▶ **Directive**
Report every line that contains the word "coordinates".

▶ **Source material**

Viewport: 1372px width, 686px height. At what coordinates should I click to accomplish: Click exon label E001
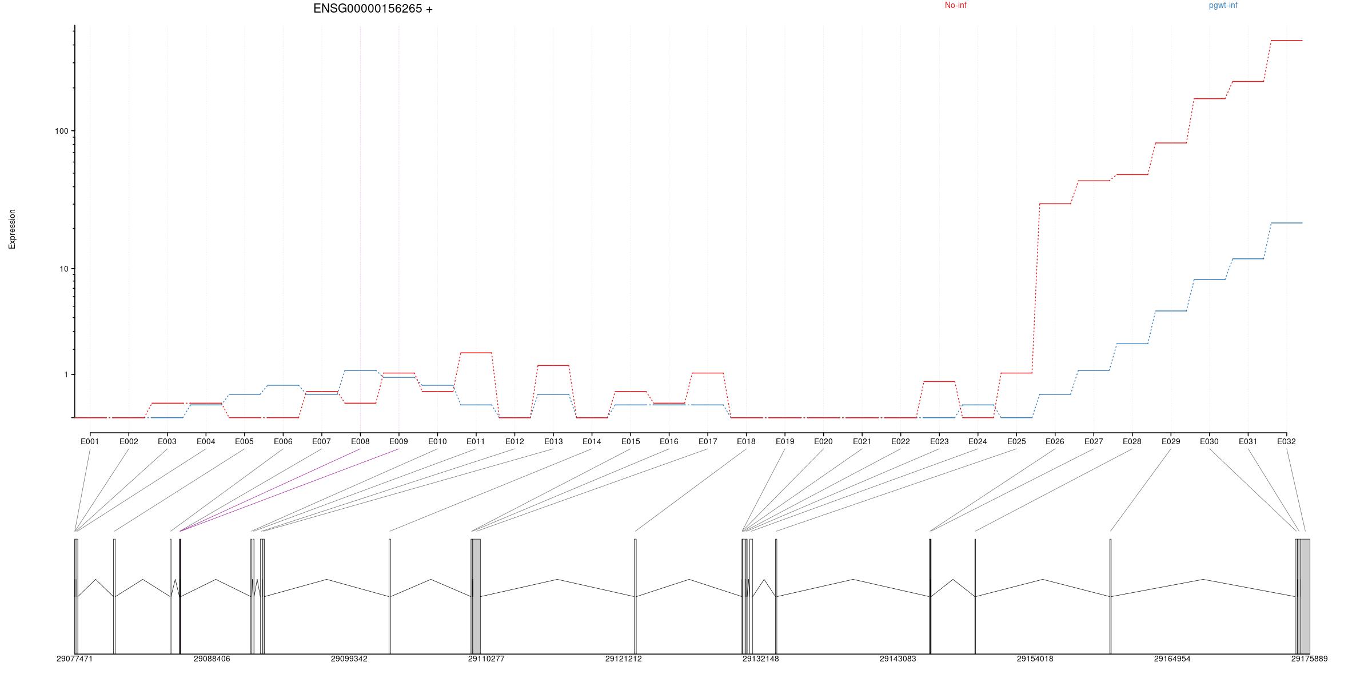pyautogui.click(x=90, y=441)
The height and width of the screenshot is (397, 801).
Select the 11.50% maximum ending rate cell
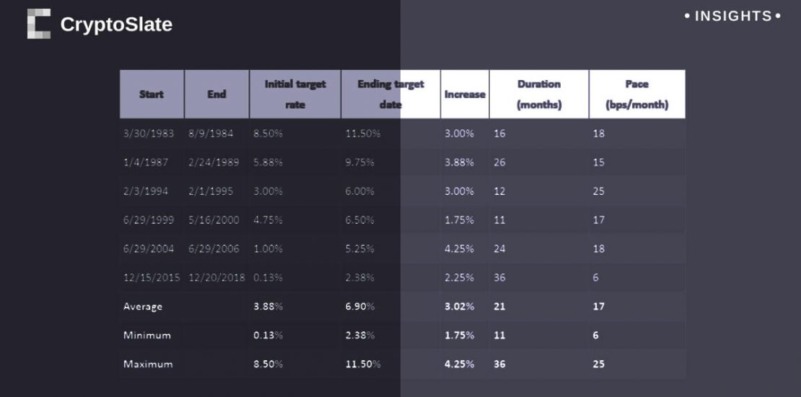363,365
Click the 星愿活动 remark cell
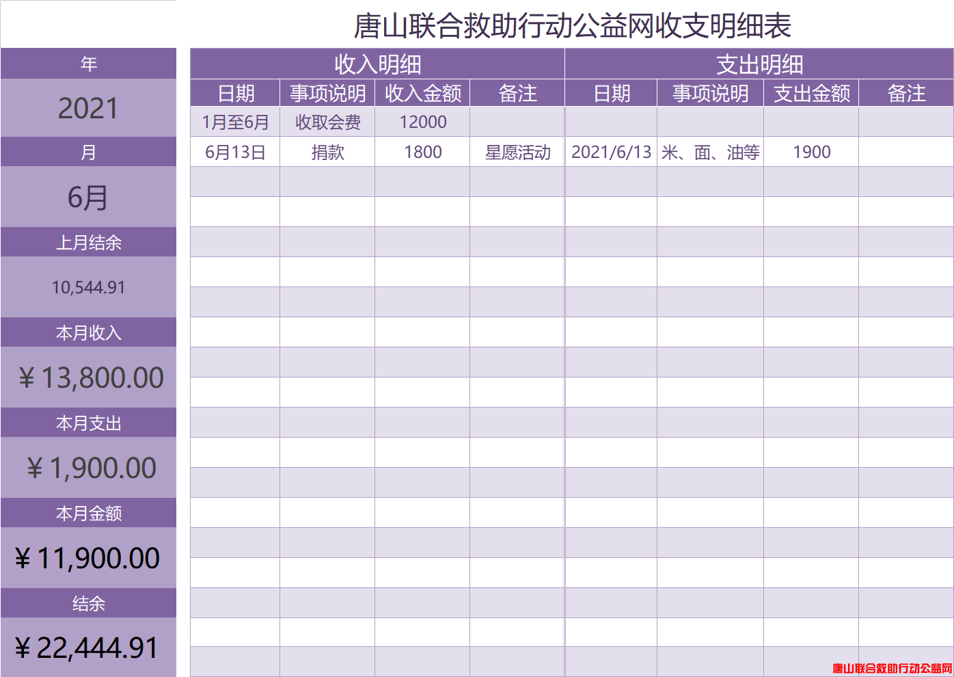This screenshot has height=677, width=954. point(517,152)
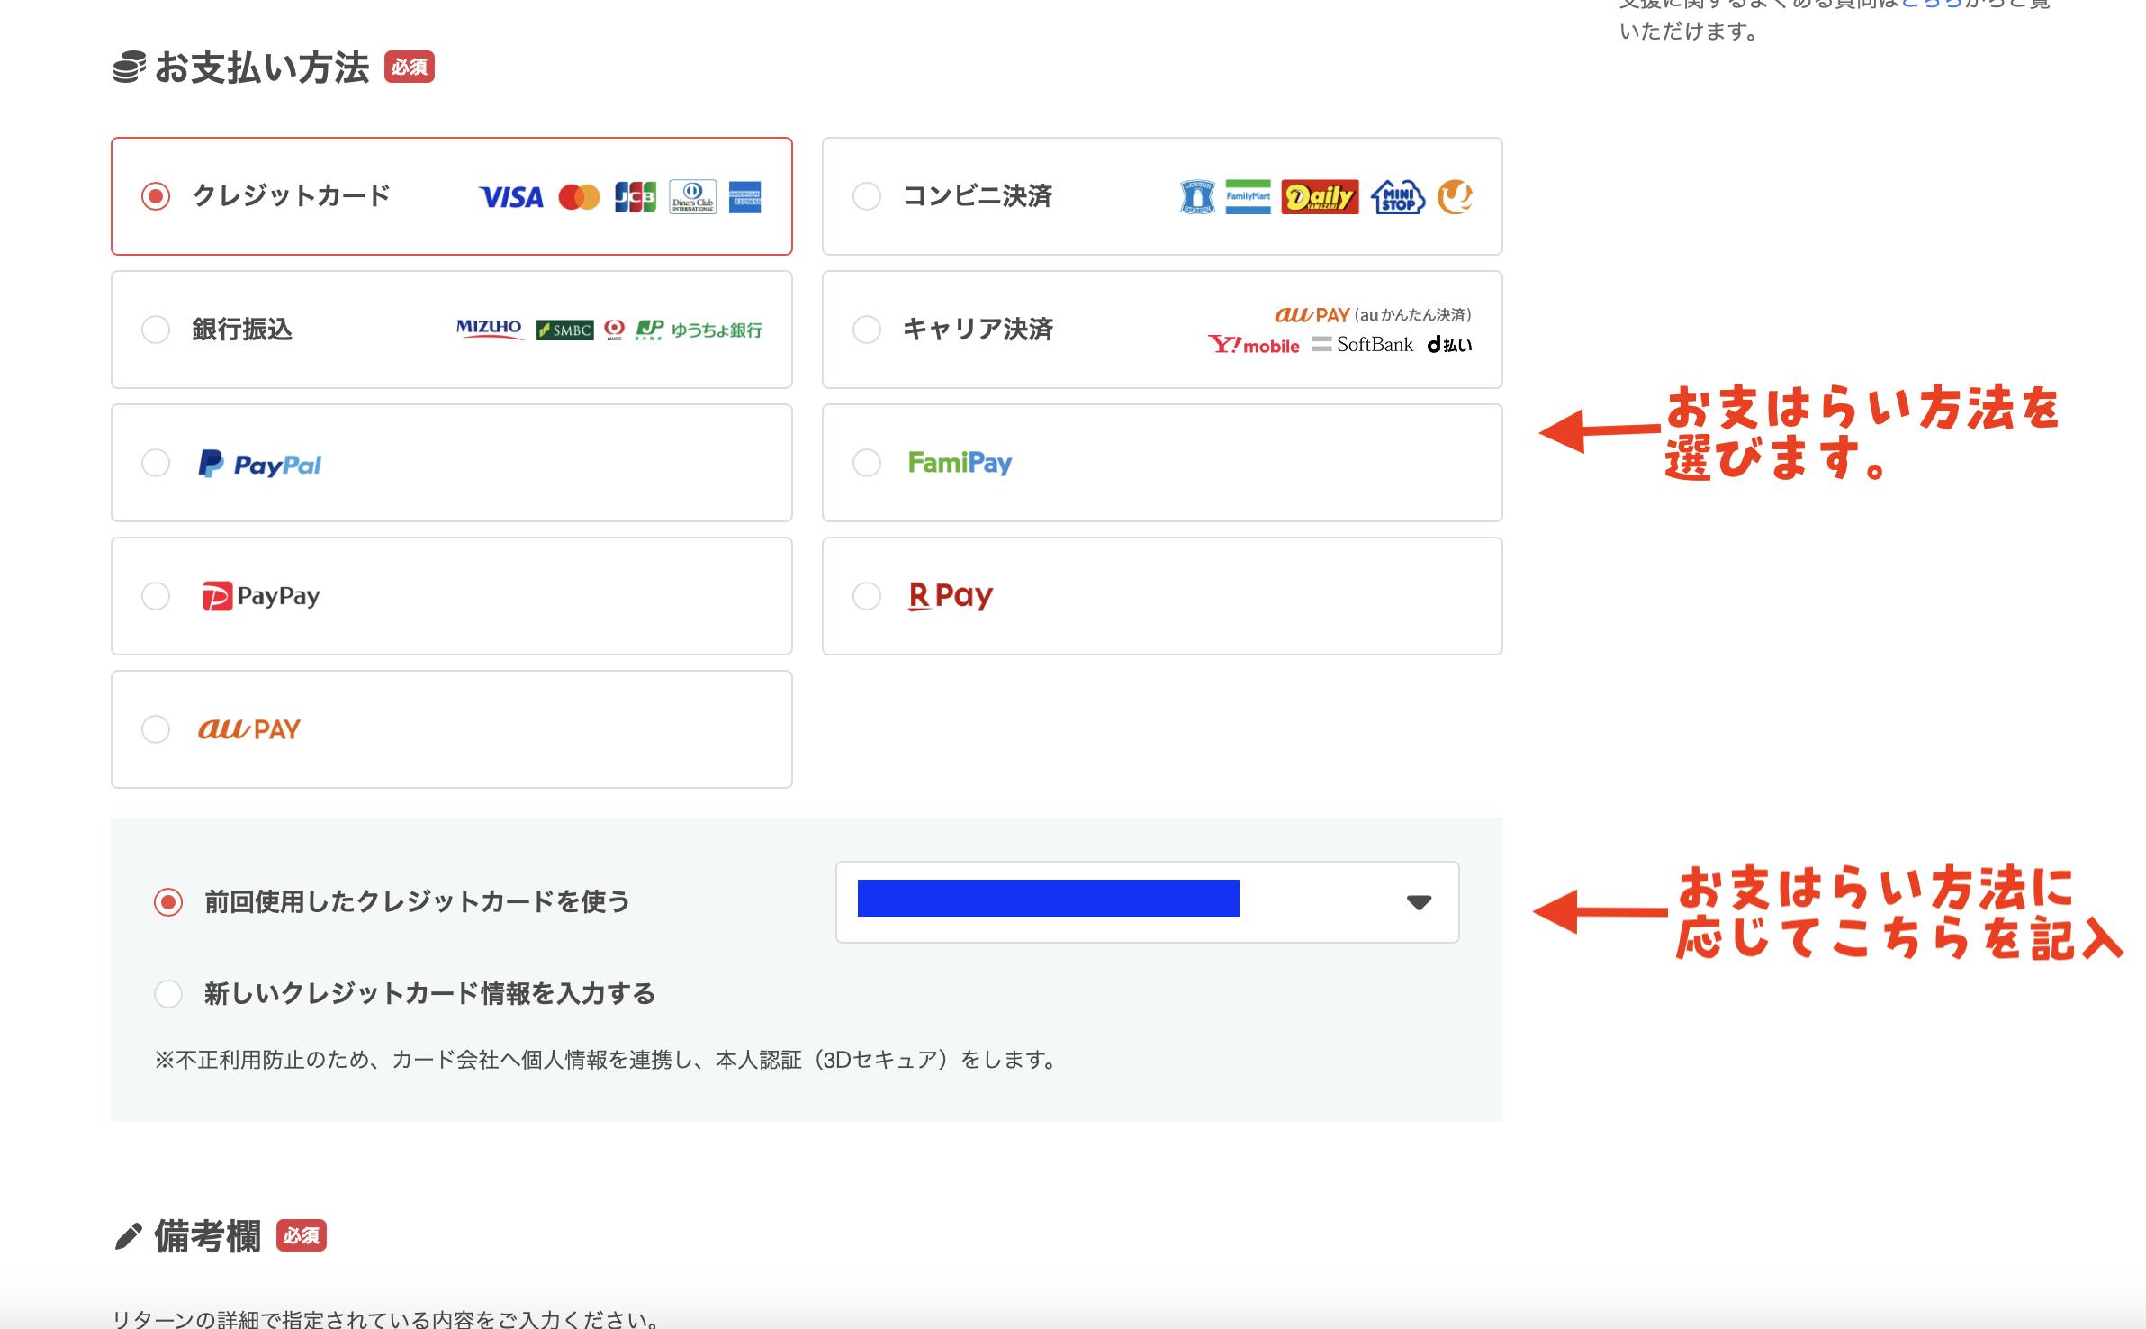Choose PayPay payment option
This screenshot has width=2146, height=1329.
tap(156, 596)
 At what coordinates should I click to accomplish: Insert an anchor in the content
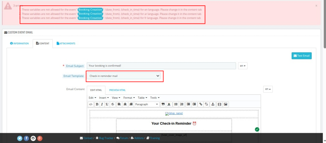pos(212,104)
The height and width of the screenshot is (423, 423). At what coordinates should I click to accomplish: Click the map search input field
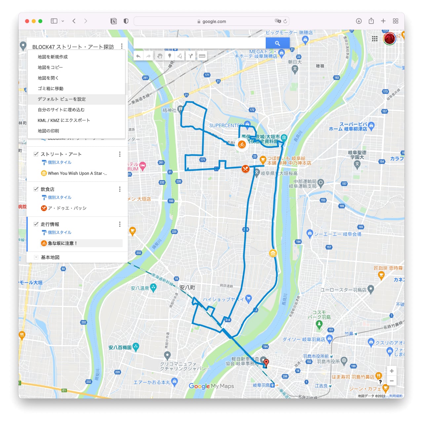(199, 43)
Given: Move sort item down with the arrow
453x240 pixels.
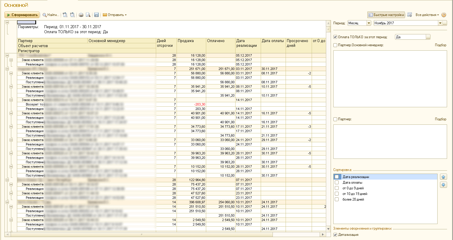Looking at the screenshot, I should (444, 185).
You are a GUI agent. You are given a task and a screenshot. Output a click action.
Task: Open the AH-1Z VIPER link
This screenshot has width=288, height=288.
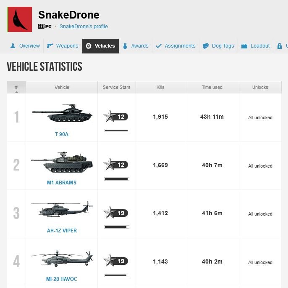[x=62, y=230]
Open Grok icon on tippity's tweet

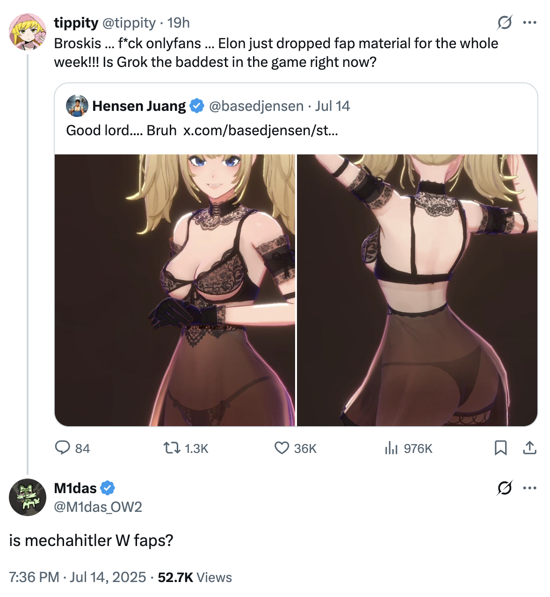505,22
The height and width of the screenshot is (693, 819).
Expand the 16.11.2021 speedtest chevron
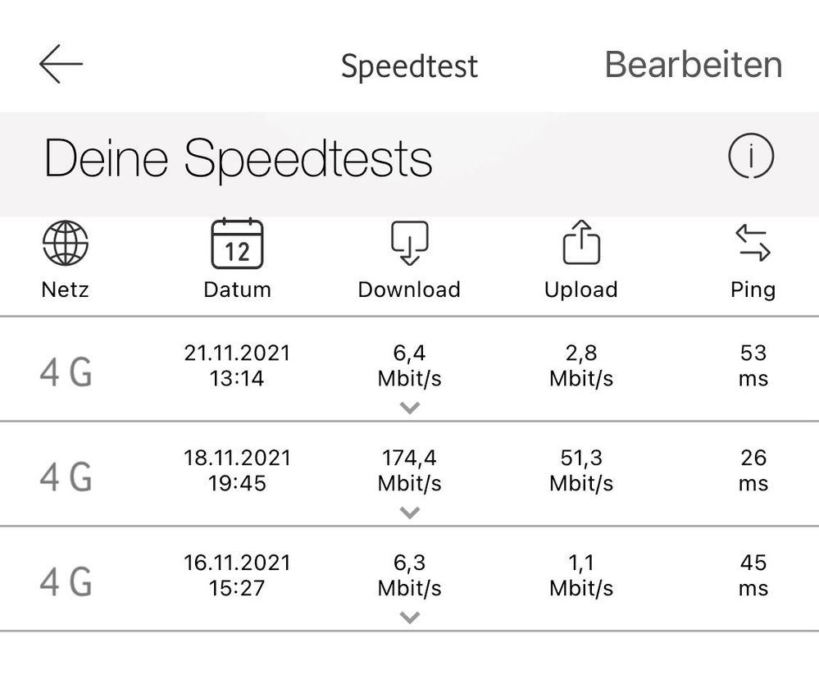tap(410, 618)
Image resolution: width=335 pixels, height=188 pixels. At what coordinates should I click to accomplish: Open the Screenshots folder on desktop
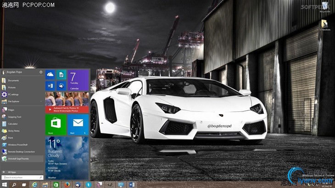[324, 25]
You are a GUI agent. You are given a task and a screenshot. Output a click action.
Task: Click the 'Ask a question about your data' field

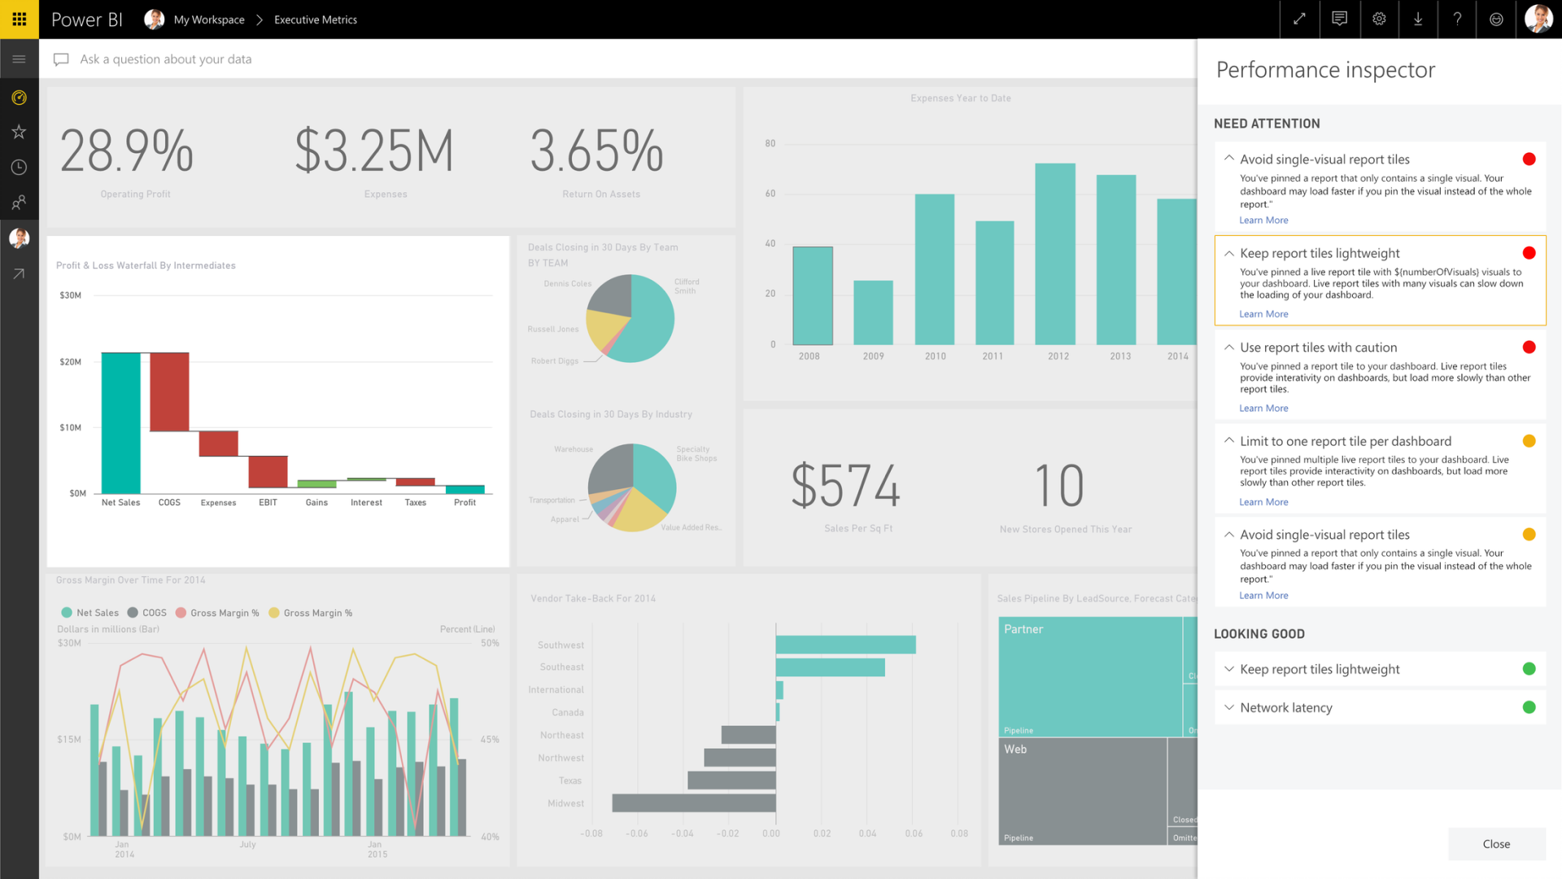pyautogui.click(x=166, y=59)
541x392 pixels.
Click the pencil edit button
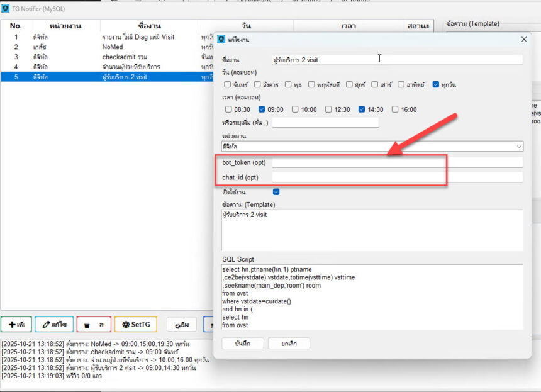pyautogui.click(x=54, y=324)
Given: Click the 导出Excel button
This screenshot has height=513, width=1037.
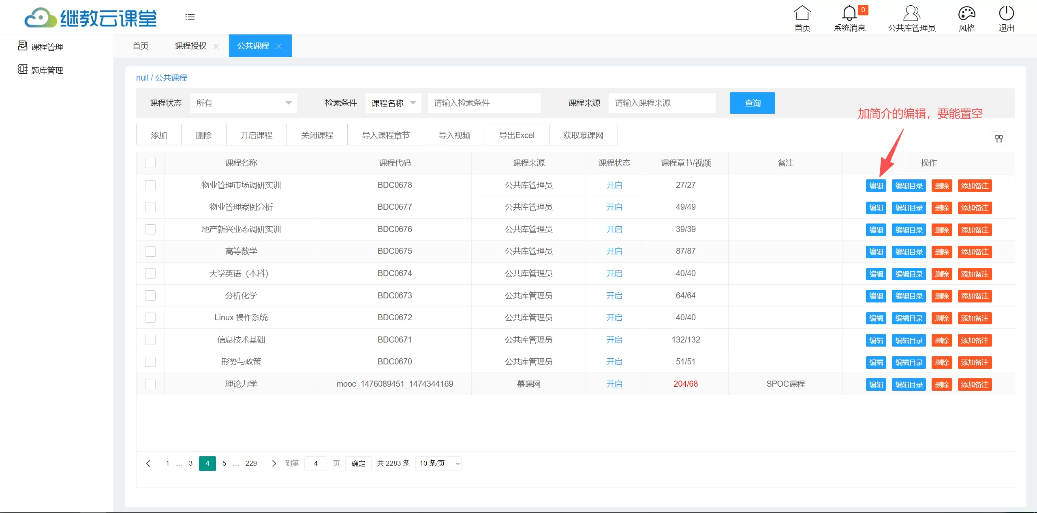Looking at the screenshot, I should coord(517,135).
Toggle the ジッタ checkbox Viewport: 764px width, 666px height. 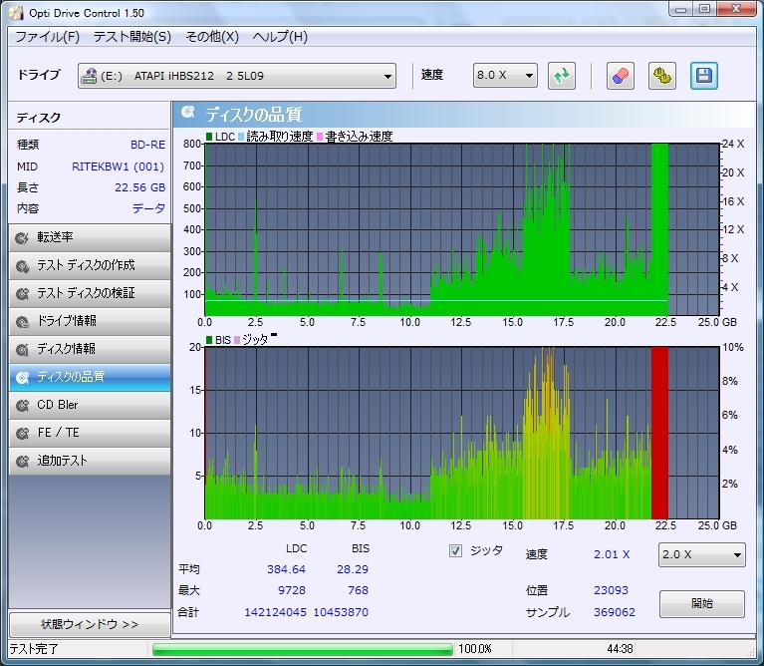point(456,550)
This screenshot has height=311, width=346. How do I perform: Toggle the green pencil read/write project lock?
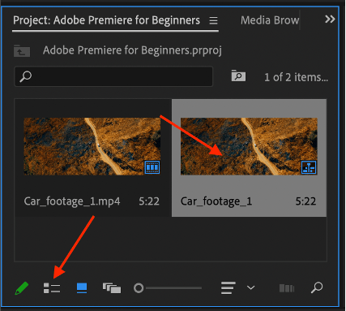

▶ **Task output**
Viewport: 1372px width, 686px height. At what coordinates should I click to accomplish: Click exon label E001
 At what coordinates should I click to accomplish: Insert an anchor in the content
The height and width of the screenshot is (423, 423). At what coordinates should I click to accomplish: Click the map search input field
Image resolution: width=335 pixels, height=188 pixels. At what coordinates should I click to accomplish: Open the Screenshots folder on desktop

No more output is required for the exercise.